Of all of the major VR headsets on the market today, Sony’s PSVR stands to gain the most from an upgrade. But what might we see in a next-generation PSVR? Senior vice president of R&D at Sony, Dominic Mallinson, has some ideas, and they’re pretty exciting.
Mallison held a session at the Collision 2019 in Toronto this week, as covered by VentureBeat. There he talked about what to expect from the next generation of VR headsets. To be clear, he didn’t specifically confirm the features in question would appear in the unannounced PSVR 2. That said, this is likely as good an indicator of what you’ll see in the headset we’ve yet seen.
Roughly Double Resolution And HDR
For starters, Mallinson said he expects the resolution in the “next set of VR products” to “roughly double” in pixel count. Current VR headsets use high definition displays that allow us to peer into virtual worlds. But, with more pixels, devices can cut down on the dreaded ‘screen door effect’, a term which refers to seeing the lines between pixels, distorting the image. PSVR currently uses a 1080p display but Oculus, HTC and Valve have already started improving resolution in their successive headsets.
Not only that but Mallison expect to see high-dynamic range displays adopted in “the near future.” HDR brings a wider array of colors to our screens. “The human eye sees an enormous range of light from bright sunlight to deep shadow,” Mallison said. “Today’s VR panels only capture a tiny fraction of that.

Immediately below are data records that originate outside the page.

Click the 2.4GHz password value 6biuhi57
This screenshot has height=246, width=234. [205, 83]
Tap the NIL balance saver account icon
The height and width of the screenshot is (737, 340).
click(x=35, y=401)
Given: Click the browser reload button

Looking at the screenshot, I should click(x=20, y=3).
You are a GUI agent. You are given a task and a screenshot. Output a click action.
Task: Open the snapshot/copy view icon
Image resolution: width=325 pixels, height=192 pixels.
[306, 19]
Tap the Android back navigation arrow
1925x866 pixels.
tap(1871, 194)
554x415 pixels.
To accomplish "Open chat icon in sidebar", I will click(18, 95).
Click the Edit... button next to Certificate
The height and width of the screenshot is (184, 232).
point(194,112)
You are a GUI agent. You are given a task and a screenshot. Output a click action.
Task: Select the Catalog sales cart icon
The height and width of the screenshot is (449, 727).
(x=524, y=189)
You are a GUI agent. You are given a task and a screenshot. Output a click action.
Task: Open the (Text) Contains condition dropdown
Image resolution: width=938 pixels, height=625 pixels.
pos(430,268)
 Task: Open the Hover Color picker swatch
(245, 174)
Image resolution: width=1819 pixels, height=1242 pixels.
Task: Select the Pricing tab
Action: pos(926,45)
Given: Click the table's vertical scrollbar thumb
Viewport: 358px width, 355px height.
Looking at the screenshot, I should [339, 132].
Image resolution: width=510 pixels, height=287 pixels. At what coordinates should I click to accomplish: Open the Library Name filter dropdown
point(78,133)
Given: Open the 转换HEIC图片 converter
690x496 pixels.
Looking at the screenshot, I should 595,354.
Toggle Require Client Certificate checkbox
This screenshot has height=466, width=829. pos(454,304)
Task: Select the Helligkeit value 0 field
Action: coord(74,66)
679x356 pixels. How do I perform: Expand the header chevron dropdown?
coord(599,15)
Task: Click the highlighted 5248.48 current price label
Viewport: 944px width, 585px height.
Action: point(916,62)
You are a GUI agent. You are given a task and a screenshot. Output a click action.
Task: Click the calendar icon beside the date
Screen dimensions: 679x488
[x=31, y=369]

So in order to increase the sense of presence, I do expect to see HDR adopted in the near future.”
120 Degree Field Of View
The field of view (FOV) defines how much of a virtual world you can see. PSVR is said to have an FOV of around 100 degrees. Mallinson expects that to jump to around 120 degrees in the next generation of VR. He said the area has “diminishing returns”, likely referring to the issues that come with a wider FOV, like potentially feeling more uncomfortable when moving in VR.
This is an important one. Mallinson noted that user comfort is “incredibly important” to getting more people into VR. He sees the cable that connects a headset to a console/PC as a big hurdle. “So this is something that we have to solve in order to get wider adoption,” he said.
But what does that mean? Would a new PSVR be an all-in-one headset like Oculus Quest, or could it run on a wireless network with a console? Mallinson suggested the latter but, crucially, also said this could be an option for consumers rather than a necessity.
“That’s one easy way to do it. Here’s a wired headset,” he told VentureBeat. “You can take the wire and replace it with wireless. And then you can have a range. So you can have an introductory model and a high-end model. That’s something we’ve done with PlayStation 4. We could do that with PSVR.”
Finally, we have one of the most sought-after innovations in VR, eye-tracking. This involves a sensor detecting where your eyes are looking on a virtual display. Mallinson says this could be used as a new form of input. More importantly, though, eye-tracking could be used for foveated rendering on a next-generation PSVR.
This is a technique in which a machine powering VR only fully renders the area of the screen the user is directly looking at. The rest of the world isn’t fully rendered, but this isn’t noticeable in the user’s peripheral vision. This greatly reduces the processing power on the machine. It could well mean we get even more out of, say, Sony’s upcoming PlayStation 5 than the base increase in power over the PS4 already enables.
As exciting as all of this is to hear from a PlayStation representative, we still don’t know which if any of these improvements will be in PSVR 2. Mallinson also didn’t touch on other important areas like controller input, which Sony appears to be working on.
For now, we know that PS5 will support the original PSVR when it launches beyond 2019. Sony isn’t announcing a next-generation PSVR just yet, but at this point it seems certain it will be a reality.